> [TEXT UNDER STUDY]:

The collaboration saw Microsoft going through a trove of data — anonymized records of 1.1 million people — and provide doctors with insights into how the blindness spreads in the country, Anil Bhansali, Managing Director of Microsoft India (R&D), explained to Mashable India in a conversation.

Microsoft says it utilized Azure machine learning service to crunch the numbers and Power BI service to visualize those numbers to make sense out of them. These numbers helped the doctors, Microsoft says, to ascertain how much time a patient has before their eye issues extrapolate. 

Microsoft says after going through such voluminous data, its AI-platform was also able to predict how likely it is that doctors will be able to successfully perform eye surgeries. Though the company didn't share how accurate its projections have been, it said it is ready to expand the initiatives with other academic and research organizations. 

Today the company announced it has partnered with Bascom Palmer - University of Miami, Flaum Eye Institute - University of Rochester (USA), Federal University of Sao Paulo (Brazil), and Brien Holden Vision Institute (Australia).

> [TASKS]:
1. From the passage about Microsoft's eye-care project, quote the words from "Microsoft says it" to "and research organizations.".
2. Sum up the passage about Microsoft's eye-care project in two sentences.
The data below comes from a separate source.

> [COLLECTED MATERIAL]:
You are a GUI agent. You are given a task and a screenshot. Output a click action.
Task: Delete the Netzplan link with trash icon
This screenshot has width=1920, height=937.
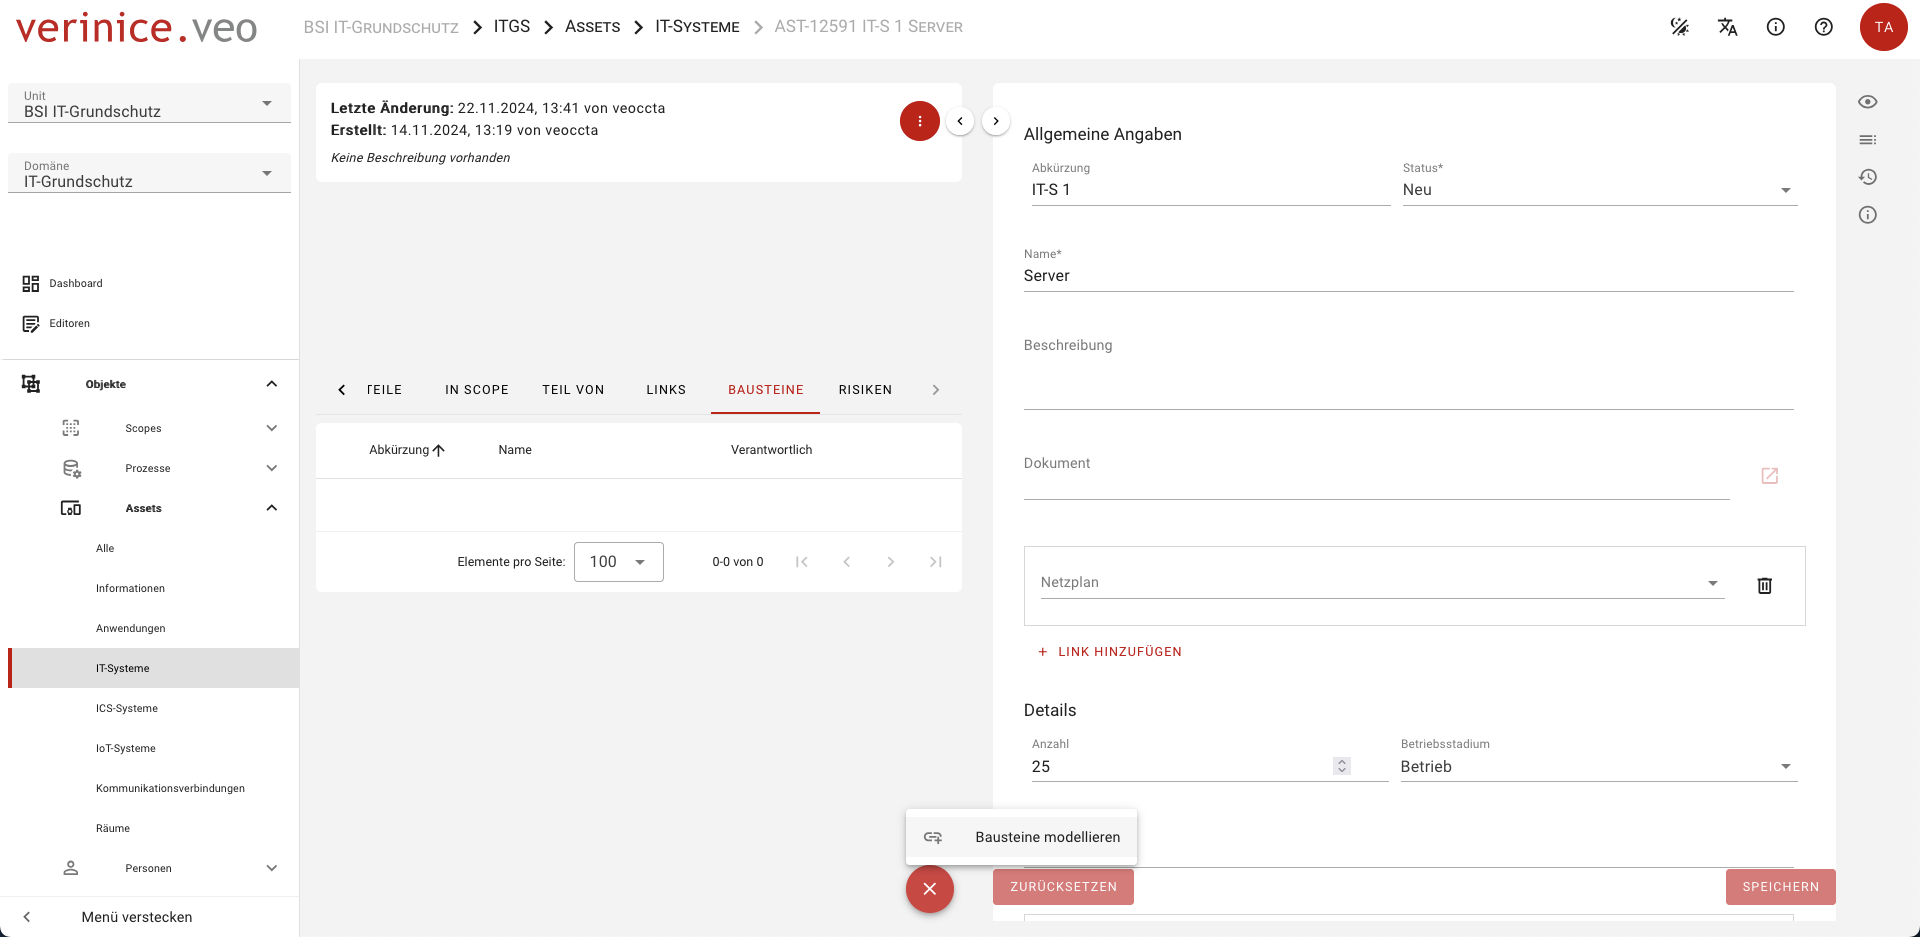click(1764, 585)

> [SOLUTIONS FOR EACH TASK]:
1.
Microsoft says it utilized Azure machine learning service to crunch the numbers and Power BI service to visualize those numbers to make sense out of them. These numbers helped the doctors, Microsoft says, to ascertain how much time a patient has before their eye issues extrapolate. 

Microsoft says after going through such voluminous data, its AI-platform was also able to predict how likely it is that doctors will be able to successfully perform eye surgeries. Though the company didn't share how accurate its projections have been, it said it is ready to expand the initiatives with other academic and research organizations.

2. Microsoft used Azure machine learning and Power BI to analyze anonymized records of 1.1 million people, giving doctors insights into how blindness spreads in the country. Its AI platform also predicted how likely doctors are to perform eye surgeries successfully, and the company announced partnerships with four academic and research institutions in the USA, Brazil, and Australia.